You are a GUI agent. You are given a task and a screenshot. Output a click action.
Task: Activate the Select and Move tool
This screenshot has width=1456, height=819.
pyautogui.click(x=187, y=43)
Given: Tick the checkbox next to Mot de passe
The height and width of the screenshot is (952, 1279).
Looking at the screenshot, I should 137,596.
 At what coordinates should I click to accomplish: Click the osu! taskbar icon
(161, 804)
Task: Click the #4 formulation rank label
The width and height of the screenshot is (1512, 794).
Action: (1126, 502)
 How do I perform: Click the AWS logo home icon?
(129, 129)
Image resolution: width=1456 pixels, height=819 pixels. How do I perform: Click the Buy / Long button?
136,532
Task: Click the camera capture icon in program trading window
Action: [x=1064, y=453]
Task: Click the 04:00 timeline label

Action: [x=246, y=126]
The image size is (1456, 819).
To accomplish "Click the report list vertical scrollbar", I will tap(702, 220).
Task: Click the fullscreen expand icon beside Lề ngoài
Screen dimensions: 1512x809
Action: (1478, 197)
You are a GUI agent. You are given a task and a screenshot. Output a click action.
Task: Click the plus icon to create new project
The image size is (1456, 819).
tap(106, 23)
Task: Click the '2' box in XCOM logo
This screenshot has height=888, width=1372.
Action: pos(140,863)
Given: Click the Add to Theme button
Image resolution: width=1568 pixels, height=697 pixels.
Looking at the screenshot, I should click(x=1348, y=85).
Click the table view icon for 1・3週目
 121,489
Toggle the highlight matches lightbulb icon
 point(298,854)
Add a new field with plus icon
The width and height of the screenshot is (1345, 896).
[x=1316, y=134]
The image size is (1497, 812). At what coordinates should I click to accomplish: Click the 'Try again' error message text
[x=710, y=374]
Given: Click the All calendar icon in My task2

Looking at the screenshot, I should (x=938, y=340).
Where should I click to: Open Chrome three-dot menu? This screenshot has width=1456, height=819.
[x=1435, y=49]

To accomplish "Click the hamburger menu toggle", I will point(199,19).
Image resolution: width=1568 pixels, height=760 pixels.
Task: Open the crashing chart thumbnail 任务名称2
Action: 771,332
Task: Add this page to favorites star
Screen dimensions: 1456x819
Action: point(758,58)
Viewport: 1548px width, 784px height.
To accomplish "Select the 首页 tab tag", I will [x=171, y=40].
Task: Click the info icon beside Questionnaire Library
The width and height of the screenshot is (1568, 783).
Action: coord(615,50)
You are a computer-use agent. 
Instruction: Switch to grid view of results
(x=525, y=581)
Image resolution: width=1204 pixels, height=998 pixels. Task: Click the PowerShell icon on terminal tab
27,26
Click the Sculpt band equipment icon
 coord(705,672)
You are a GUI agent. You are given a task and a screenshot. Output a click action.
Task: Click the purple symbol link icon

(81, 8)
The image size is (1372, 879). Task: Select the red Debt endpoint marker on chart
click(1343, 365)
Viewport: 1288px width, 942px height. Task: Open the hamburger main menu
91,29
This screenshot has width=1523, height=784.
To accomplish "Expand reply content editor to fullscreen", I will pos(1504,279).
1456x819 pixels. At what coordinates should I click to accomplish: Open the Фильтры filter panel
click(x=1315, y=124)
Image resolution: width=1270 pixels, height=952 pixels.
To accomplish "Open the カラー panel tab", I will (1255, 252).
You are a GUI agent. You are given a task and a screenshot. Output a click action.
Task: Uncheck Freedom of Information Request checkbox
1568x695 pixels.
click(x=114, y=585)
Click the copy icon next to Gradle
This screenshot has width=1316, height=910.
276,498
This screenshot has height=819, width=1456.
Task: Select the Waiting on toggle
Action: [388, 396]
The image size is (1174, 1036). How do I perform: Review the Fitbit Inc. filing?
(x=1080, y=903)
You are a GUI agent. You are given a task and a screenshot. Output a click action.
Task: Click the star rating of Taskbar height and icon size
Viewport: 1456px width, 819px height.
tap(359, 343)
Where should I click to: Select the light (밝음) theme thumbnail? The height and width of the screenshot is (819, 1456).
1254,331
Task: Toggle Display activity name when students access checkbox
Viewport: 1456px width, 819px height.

* * * * * * * * *

Please return every line from the one that contains "Image resolution: width=1204" through the end of the entries, exactly, leaving out all others.

Image resolution: width=1204 pixels, height=998 pixels. Task: Click the PowerShell icon on terminal tab
27,26
Click the Sculpt band equipment icon
 coord(705,672)
You are a GUI agent. You are given a task and a screenshot. Output a click action.
Task: Click the purple symbol link icon

(81, 8)
The image size is (1372, 879). Task: Select the red Debt endpoint marker on chart
click(1343, 365)
Viewport: 1288px width, 942px height. Task: Open the hamburger main menu
91,29
This screenshot has width=1523, height=784.
To accomplish "Expand reply content editor to fullscreen", I will pos(1504,279).
1456x819 pixels. At what coordinates should I click to accomplish: Open the Фильтры filter panel
click(x=1315, y=124)
Image resolution: width=1270 pixels, height=952 pixels.
To accomplish "Open the カラー panel tab", I will (1255, 252).
You are a GUI agent. You are given a task and a screenshot. Output a click action.
Task: Uncheck Freedom of Information Request checkbox
1568x695 pixels.
click(x=114, y=585)
Click the copy icon next to Gradle
This screenshot has width=1316, height=910.
276,498
This screenshot has height=819, width=1456.
Task: Select the Waiting on toggle
Action: [388, 396]
The image size is (1174, 1036). How do I perform: Review the Fitbit Inc. filing?
(x=1080, y=903)
You are a GUI agent. You are given a task and a screenshot. Output a click action.
Task: Click the star rating of Taskbar height and icon size
Viewport: 1456px width, 819px height.
tap(359, 343)
Where should I click to: Select the light (밝음) theme thumbnail? The height and width of the screenshot is (819, 1456).
1254,331
Task: Toggle Display activity name when students access checkbox
Viewport: 1456px width, 819px height.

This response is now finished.